Wetenschappers zijn tot op de dag van vandaag bezig met het onderzoeken van welke van de twee hypotheses juist is. Veel onderzoekers denken dat het daadwerkelijke mechanisme voor orgaanplaatsing een combinatie is van chemo- en mechanosensing. Een mogelijk mechanisme daarvoor is dat de stroming in de node zakjes met morfogenen naar links verplaatst en dat vervolgens de sensorische cilia deze openbreken.

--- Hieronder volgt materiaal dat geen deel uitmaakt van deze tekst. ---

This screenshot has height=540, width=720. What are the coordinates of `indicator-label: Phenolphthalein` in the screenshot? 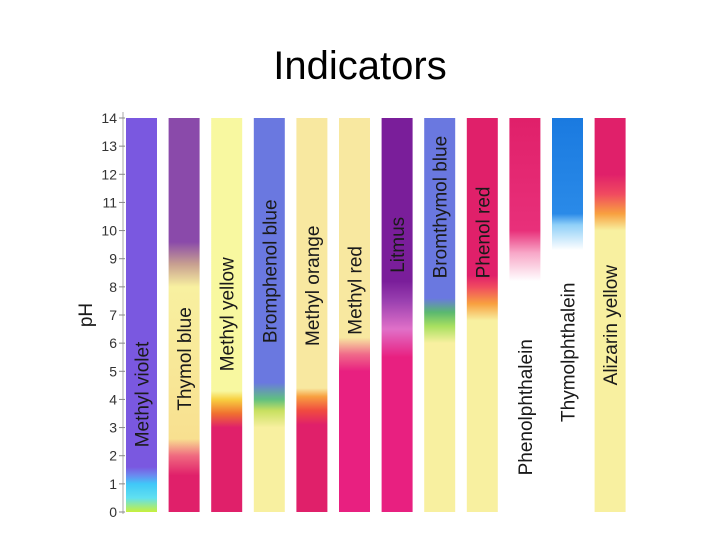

Ook hiervoor is echter helaas nog geen bewijs gevonden. Zelf heb ik mij over dit vraagstuk gebogen tijdens mijn bacheloronderzoek door een computermodel te maken van 2 cilia, en de vloeistofstromen die deze creëren uit te rekenen en te bestuderen. Ik heb maar 2 cilia gebruikt voor mijn model omdat biologen hebben vastgesteld dat 2 werkende cilia genoeg zijn om de correcte orgaanplaatsing te bewerkstelligen [6]. Volgens mijn berekeningen was de chemosensing-hypothese aannemelijker dan mechanosensing, maar ook de combinatie van beide mechanismen lijkt mij een veelbelovende hypothese. Vanuit de natuurkunde hebben we nu een goed begrip van de vloeistofstromen in de node, dus nu is het tijd voor biologen om hierop verder te bouwen. Om een volledig begrip te krijgen van de processen in de node is het nodig om erachter te komen wat het signaal is dat zorgt voor asymmetrische orgaanplaatsing en wat sensorische cilia in de node wel of niet kunnen voelen. Om dit allemaal aan te tonen is nog veel interdisciplinair onderzoek nodig, waar genetici, natuurkundigen, biochemici én celbiologen bij betrokken zullen zijn.

Afbeelding voorpagina: via Wikiwijs.nl.

Referenties

[1] Nonaka, Shigenori, et al. “Determination of left–right patterning of the mouse embryo by artificial nodal flow.” Nature 418.6893 (2002): 96-99.

[2] Hirokawa, Nobutaka, Yasushi Okada, and Yosuke Tanaka. “Fluid dynamic mechanism responsible for breaking the left-right symmetry of the human body: the nodal flow.” Annual review of fluid mechanics 41 (2009): 53-72.

[3] Cartwright, Julyan HE, et al. “Embryonic nodal flow and the dynamics of nodal vesicular parcels.” Journal of The Royal Society Interface 4.12 (2007): 49-56.

[4] Tanaka, Yosuke, Yasushi Okada, and Nobutaka Hirokawa. “FGF-induced vesicular release of Sonic hedgehog and retinoic acid in leftward nodal flow is critical for left–right determination.” Nature 435.7039 (2005): 172-177.

[5] R. Ferreira, Rita, et al. “The cilium as a force sensor− myth versus reality.” Journal of Cell Science 132.14 (2019): jcs213496.

[6] Shinohara, Kyosuke, et al. “Two rotating cilia in the node cavity are sufficient to break left–right symmetry in the mouse embryo.” Nature communications 3.1 (2012): 1-8.